The problem is that as I understand it, neural network gets bunch on inputs, and "recalls" output based on results of previous trainings. Instantly (well, more or less). So I'm not sure how "issuing orders" could fit into that system, especially when actions performed by system affect the system with certain delay. I'm also a bit unsure how is it possible to train this thing.
Examples of such system:
1. First person shooter enemy controller. As I understand it, it is possible to implement neural network controller for the bot that will switch bot behavior strategies(well, assign priorities to them) based on some inputs (probably something like health, ammo, etc). But I don't see a way to make higher-order controller, that could issue sequence of commands like "go there, then turn left". Also, bot's actions will affect variables that control bot's behavior. I.e. shooting reduces ammo, falling from heights reduces health, etc.
2. Automated market trader.

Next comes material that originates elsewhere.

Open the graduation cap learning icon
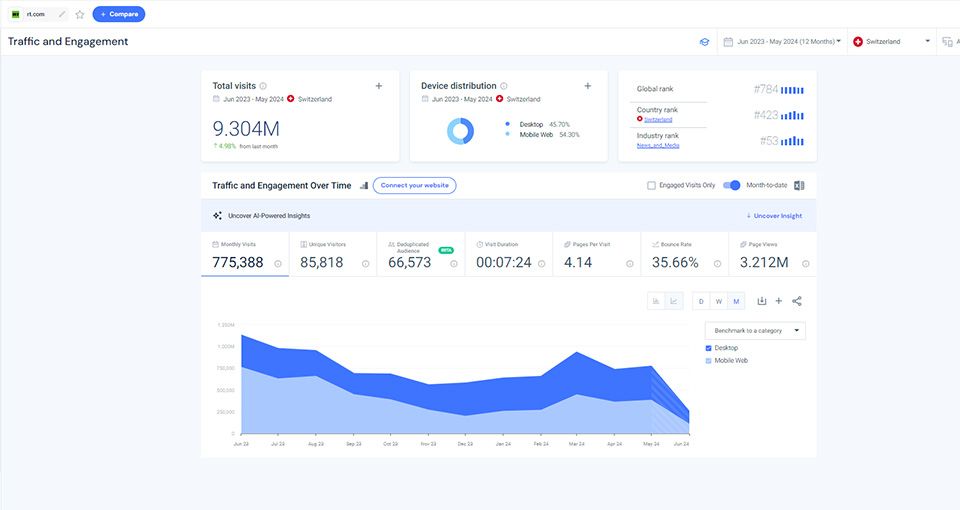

It is certainly possible to make system that will try to predict the next market price of something. However, I don't see how is it possible to make system that would issue order to buy something, watch the trend, then sell it back to gain profit/cover up losses.

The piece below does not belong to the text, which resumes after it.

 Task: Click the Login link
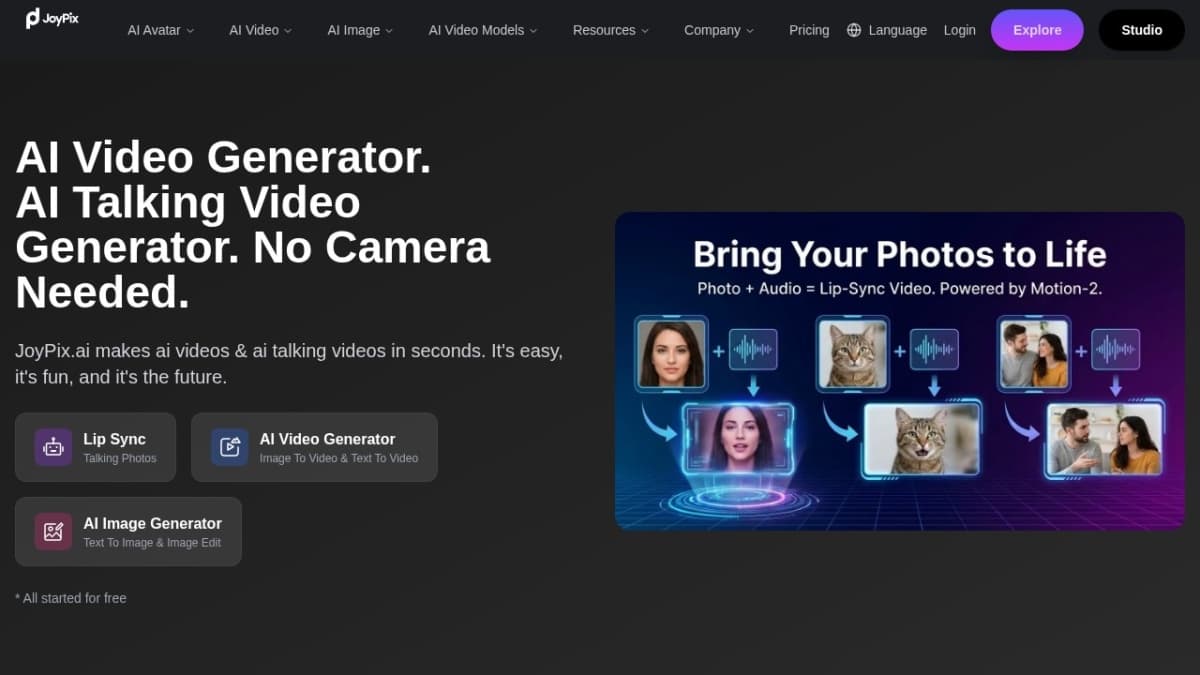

3. Car driver. Again, (as I understand it) it is possible to make system that will maintain desired movement vector based on position/velocity/torque data and results of previous training. However I don't see a way to make such system (learn to) perform sequence of actions.
I.e. as I understood it, neural net is technically a matrix - you give it input, it produces output. But what about generating sequences of actions that could change environment program operates in?
If such tasks are not entirely suitable for neural networks, what else could be used?
P.S. I understand that the question isn't exactly clear, and I suspect that I'm missing some knowledge. So I'll appreciate some pointers (i.e. books/resources to read, etc).
You could try to connect the output neurons to controllers directly, e.g. moving forward, turning, or shooting in the ego shooter, or buying orders for the trader. However, I think that the best results are gained nowadays when you let the neural net solve one rather specific subproblem, and then let a "normal" program interpret its answer. For example, you could let the neural net construct a map overlay of "where do I want to be", which the bot then translates into movements. The neural network for the trader could produce a "how much do I want which paper", which the bot then translates into buying or selling orders.
The decision which subproblem should be solved by a neural network is a very central one for its design. The important thing is that good solutions can be taught to the neural network.
Edit: Expanding this in the examples: When the ego shooter bot gets shot, it should not have wanted to be there; when it gets to shoot someone else, it should have wanted to be there more. When the trader loses money from a paper, it should have wanted it less before; if it gains, it should have wanted it more. These things can be taught.
The problem you are describing is known as Reinforcement Learning. Reinforcement learning is essentially a machine learning algorithm (such as a neural network) coupled with a controller. It has been used for all of the applications you mention, even to drive real cars.